───── Source records
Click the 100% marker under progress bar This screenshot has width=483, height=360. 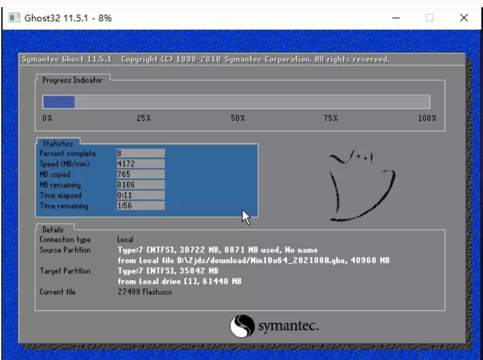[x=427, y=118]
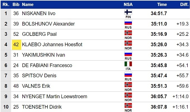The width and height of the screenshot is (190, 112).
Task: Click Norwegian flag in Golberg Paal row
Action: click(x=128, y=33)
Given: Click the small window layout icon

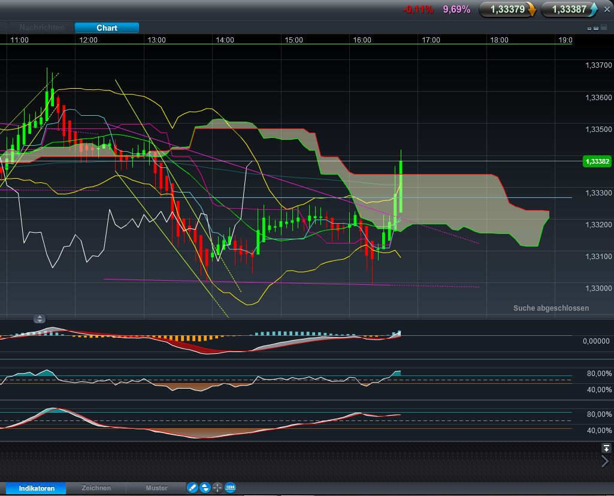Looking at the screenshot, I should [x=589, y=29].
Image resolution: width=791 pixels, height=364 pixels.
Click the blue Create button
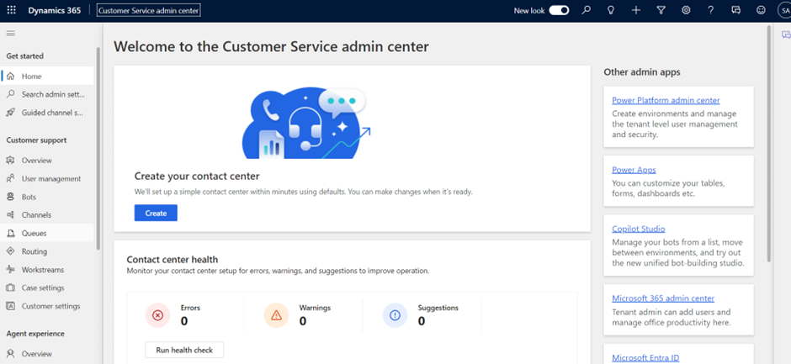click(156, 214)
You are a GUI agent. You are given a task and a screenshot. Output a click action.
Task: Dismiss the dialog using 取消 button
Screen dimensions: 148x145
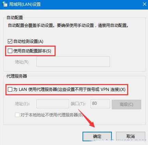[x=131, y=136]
──────────
───── Source records
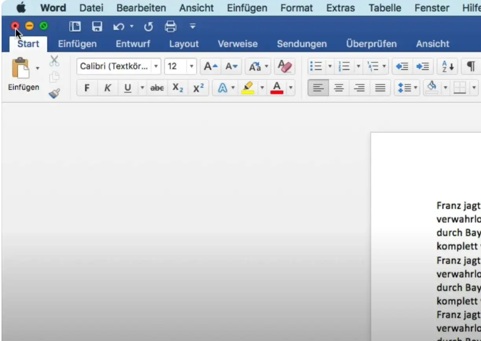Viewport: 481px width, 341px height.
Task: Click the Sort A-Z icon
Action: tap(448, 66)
──────────
▸ **Task to complete**
Locate every line in the material above that contains the word "icon", and copy each of those lines.

▸ **Answer for this exercise**
Given: Click the small window layout icon
Task: Click the Sort A-Z icon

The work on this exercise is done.